Cornwall Air Ambulance has extended its hours of operation under a 12-month trial involving the lifesaving charity’s critical care cars.
Each day the helicopter crew works a 12-hour shift from 7.30am to 7.30pm, responding to emergencies in the charity’s critical care cars when the weather is too bad to fly.
Under the new trial, the helicopter crew continues to operate under the same hours, with an additional shift now worked by two critical care paramedics responding to emergencies by road from 6pm to 2am every Wednesday to Saturday.
Chief executive, Paula Martin, said: “Historically, data has shown that demand for the type of critical care response the air ambulance crew provides fell after about 7.30pm.
“However, we have recently seen examples of serious incidents outside of normal operating hours. We think these types of incidents could benefit from the specialist skills that the Cornwall Air Ambulance crew possess and this trial will allow us to truly assess that demand.”

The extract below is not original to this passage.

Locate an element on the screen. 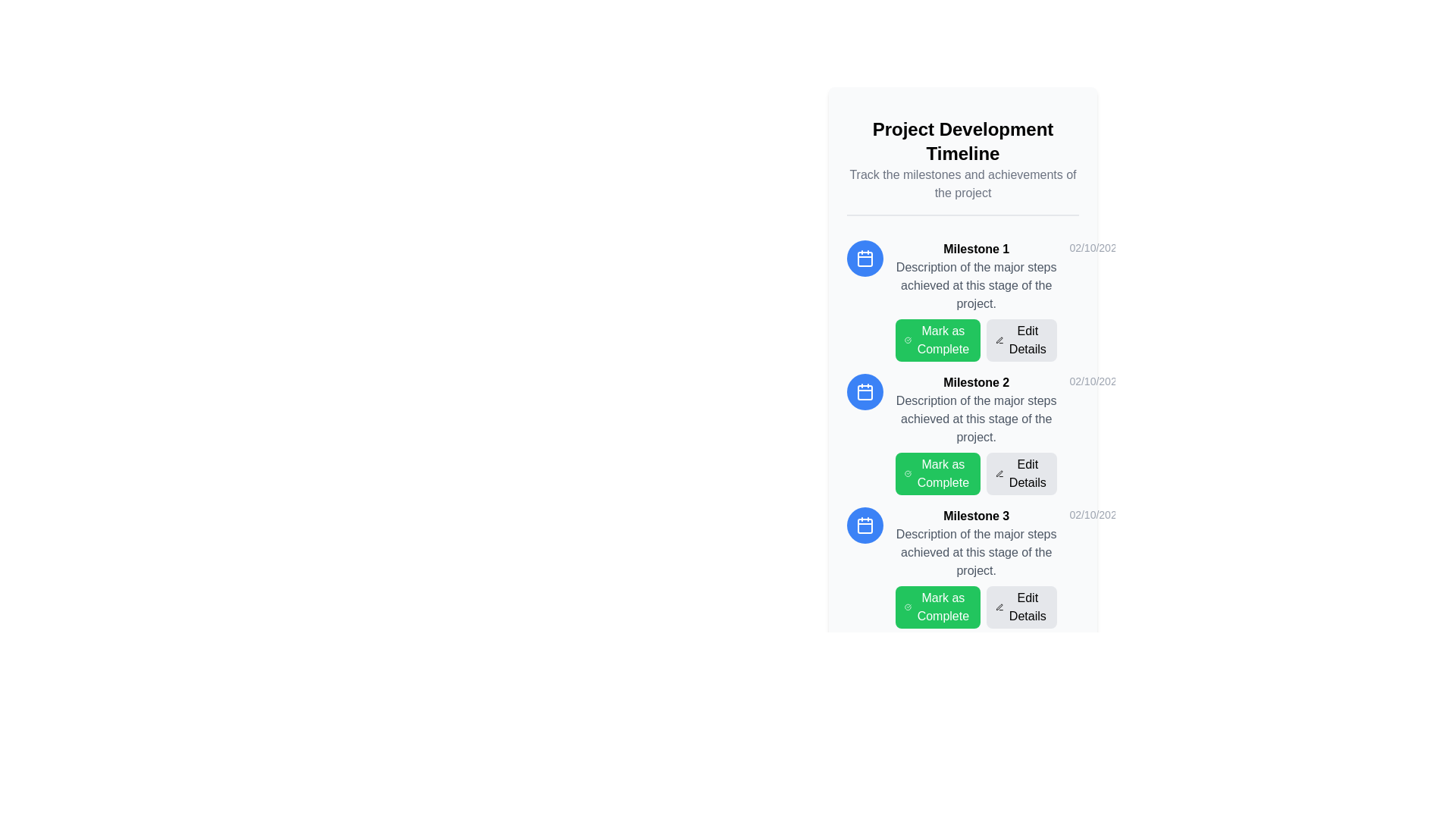 Image resolution: width=1456 pixels, height=819 pixels. the date label for 'Milestone 3', which indicates the deadline or completion date associated with the milestone is located at coordinates (1096, 513).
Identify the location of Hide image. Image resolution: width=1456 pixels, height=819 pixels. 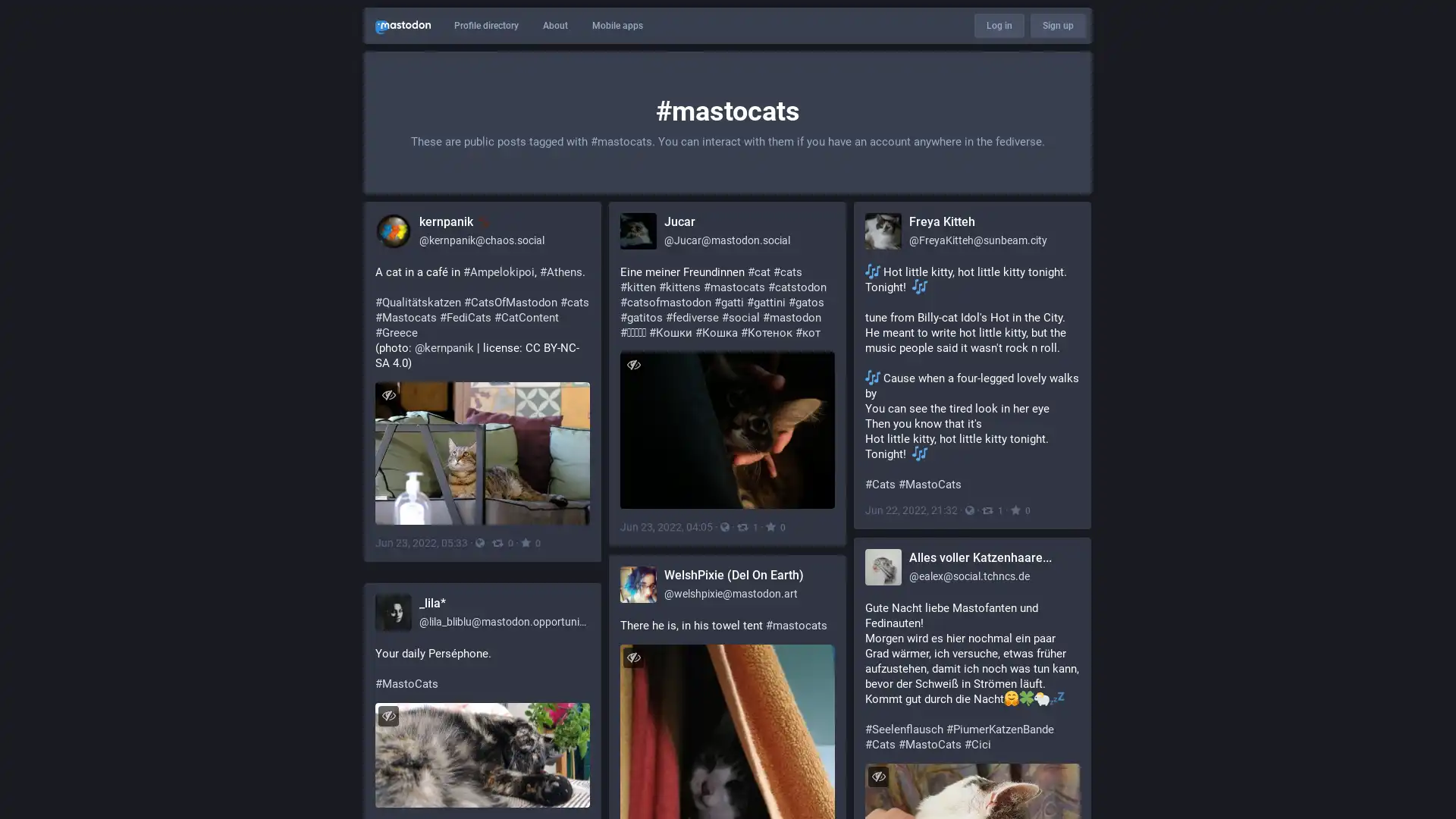
(633, 656).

The critical care cars carry the same advanced life-saving equipment as the helicopters, such as the LUCAS chest compression system, an automated device that can sustain a higher blood flow to the brain and heart compared to manual chest compressions.
The trial period will be run by the same paramedics who fly the helicopter missions, providing the same level of critical care into the early hours. This includes administering strong pain relief with medication such as Ketamine, as well as using their surgical skills.
Air operations officer, Steve Garvey, said: “We typically have more call outs towards the end of the week. By trialling the extended service from Wednesday to Saturday we want to reach more people in need of urgent care as well as assist other emergency services where needed.
“Due to the trial taking place in the evenings, we can use the cars to reach people who are in need of emergency care at that time as there will be less traffic on the roads.”